* **PROBLEM DESCRIPTION**
Copy the material word for word, starting with the line containing "Click the bullet" and continuing through the line containing "point(143,232)". Omit the pictures from your answer.
[START OF RECORDS PROVIDED]
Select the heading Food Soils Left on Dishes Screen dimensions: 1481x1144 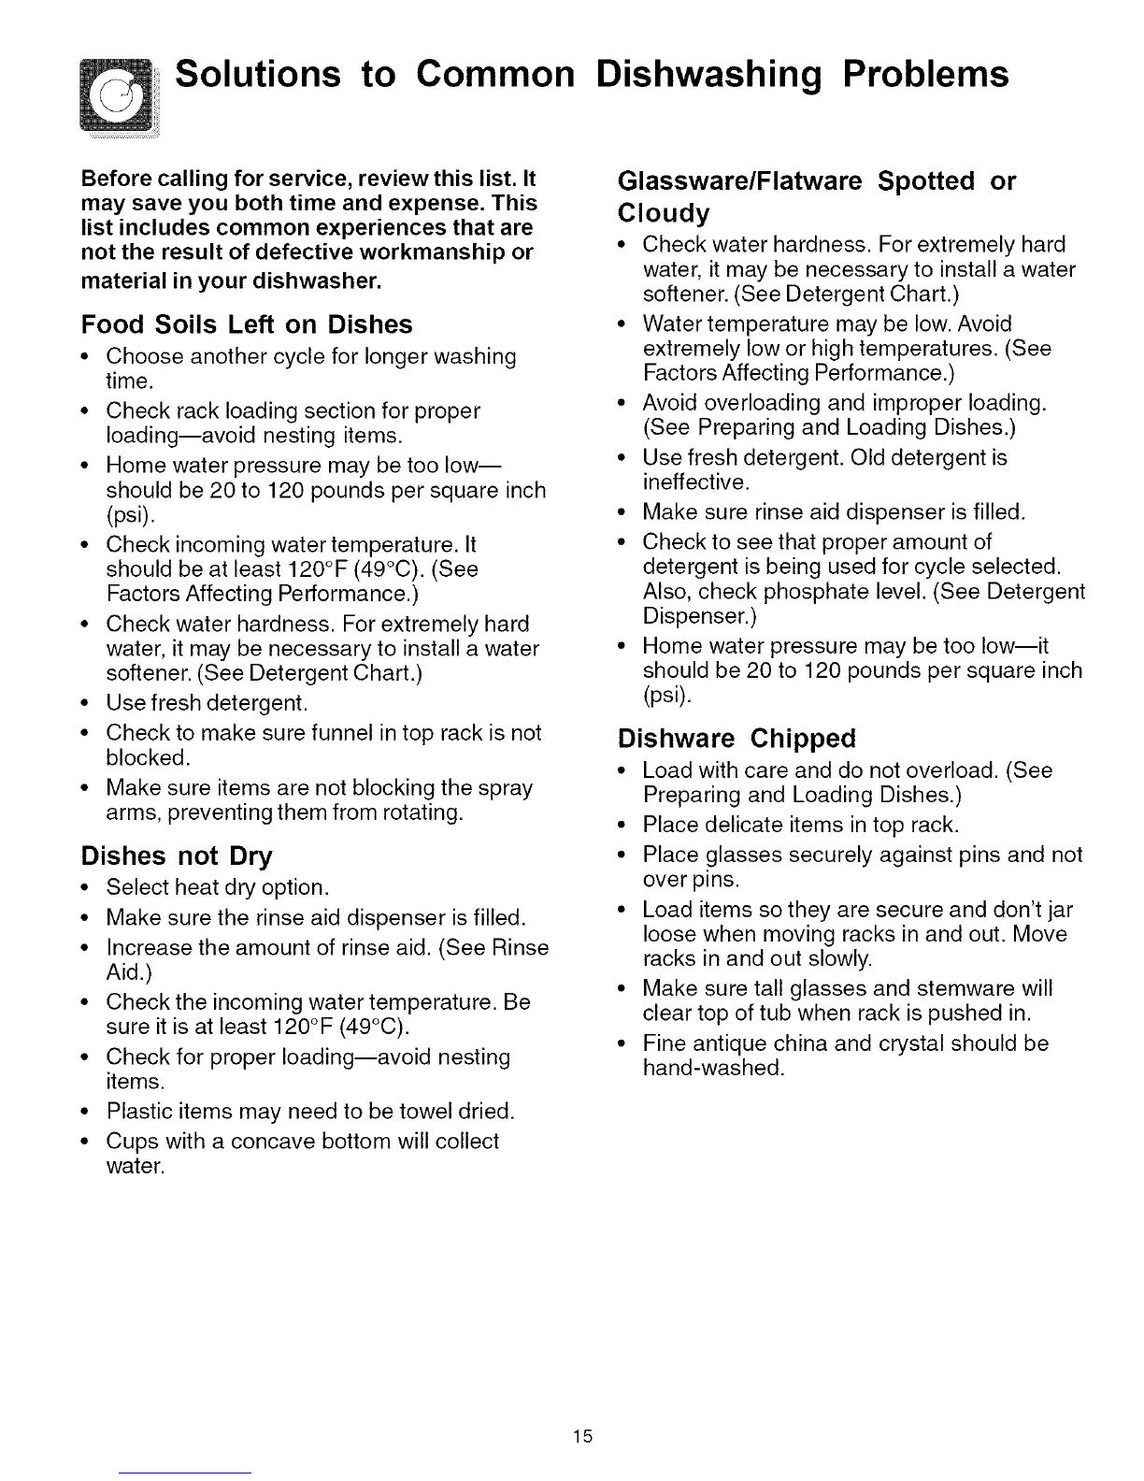[247, 324]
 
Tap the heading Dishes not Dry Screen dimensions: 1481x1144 [177, 856]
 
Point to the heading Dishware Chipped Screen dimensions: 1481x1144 [736, 739]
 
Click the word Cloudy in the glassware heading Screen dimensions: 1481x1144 [664, 213]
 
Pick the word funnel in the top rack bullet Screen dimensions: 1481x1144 [339, 733]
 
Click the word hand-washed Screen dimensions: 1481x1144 [713, 1068]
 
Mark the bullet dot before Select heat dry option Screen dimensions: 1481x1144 [86, 887]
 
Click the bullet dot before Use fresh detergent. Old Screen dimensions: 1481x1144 [622, 458]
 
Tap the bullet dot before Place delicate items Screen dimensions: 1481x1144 [622, 826]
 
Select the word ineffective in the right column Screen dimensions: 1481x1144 [695, 482]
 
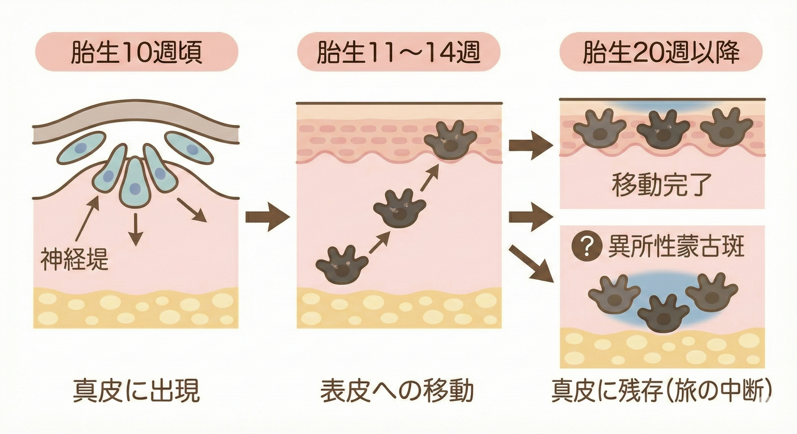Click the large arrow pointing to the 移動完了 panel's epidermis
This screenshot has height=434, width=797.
click(x=531, y=145)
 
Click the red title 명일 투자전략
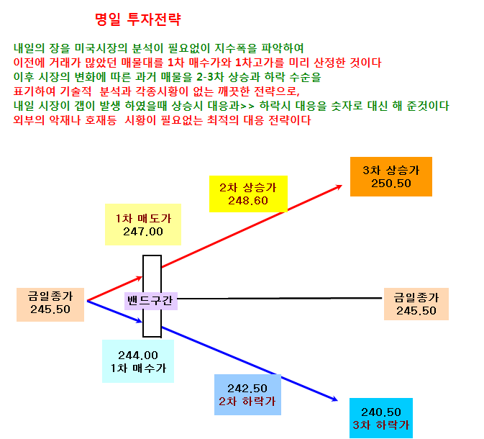point(137,19)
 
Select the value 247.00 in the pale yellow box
point(143,232)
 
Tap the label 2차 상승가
point(248,188)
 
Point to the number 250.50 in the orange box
point(391,184)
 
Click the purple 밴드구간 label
point(150,301)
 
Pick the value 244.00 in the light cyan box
point(138,356)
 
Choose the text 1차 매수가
point(138,368)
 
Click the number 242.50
point(247,389)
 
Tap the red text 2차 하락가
point(247,402)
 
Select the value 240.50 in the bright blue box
point(381,412)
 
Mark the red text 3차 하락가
point(381,425)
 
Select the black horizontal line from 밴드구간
point(280,299)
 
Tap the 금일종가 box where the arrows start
point(50,304)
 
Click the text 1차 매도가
point(143,219)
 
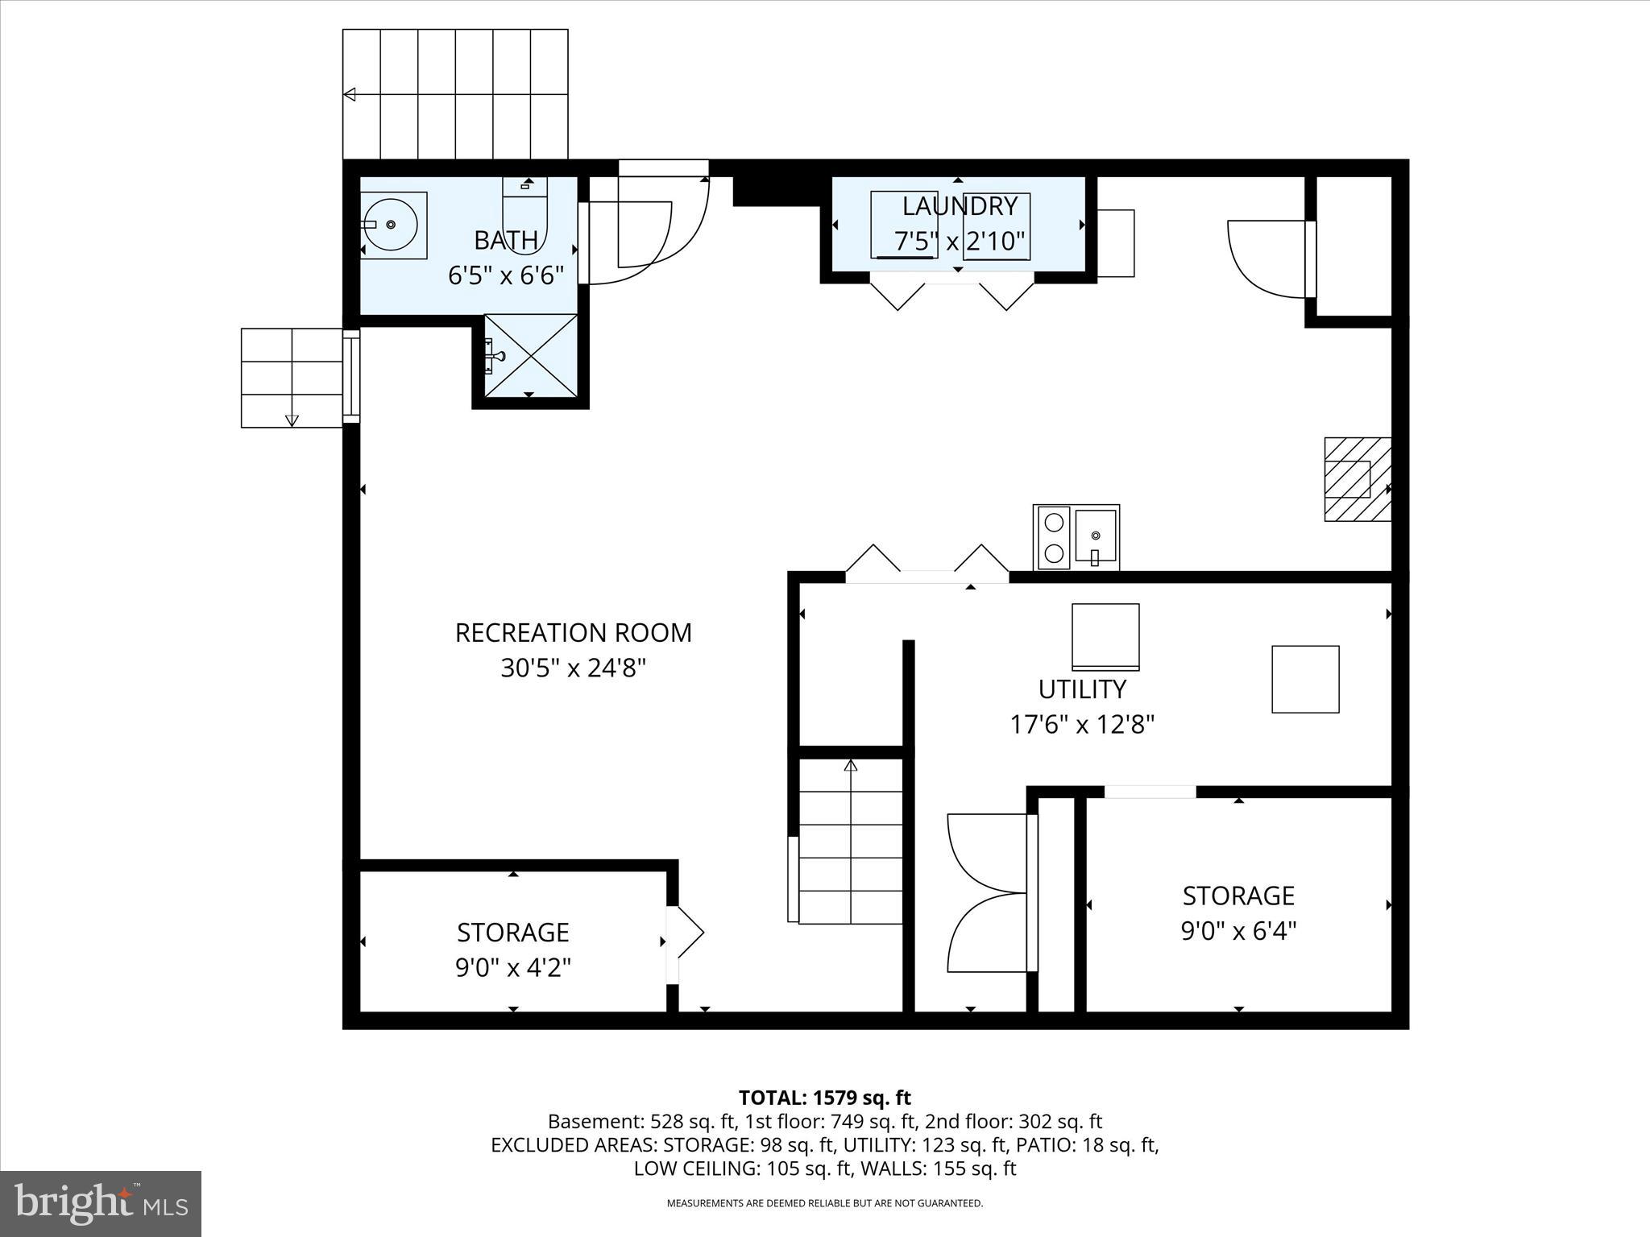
[END OF RECORDS PROVIDED]
* **THE ANSWER**
Click the bullet dot before Use fresh detergent. Old Screen dimensions: 1481x1144 [622, 458]
 
Tap the bullet dot before Place delicate items Screen dimensions: 1481x1144 [622, 826]
 
Select the word ineffective in the right column Screen dimensions: 1481x1144 [695, 482]
 
Click the large arrow pointing to the 移動完了 panel's epidermis
This screenshot has height=434, width=797.
click(x=531, y=145)
 
Click the red title 명일 투자전략
point(137,19)
 
Select the value 247.00 in the pale yellow box
point(143,232)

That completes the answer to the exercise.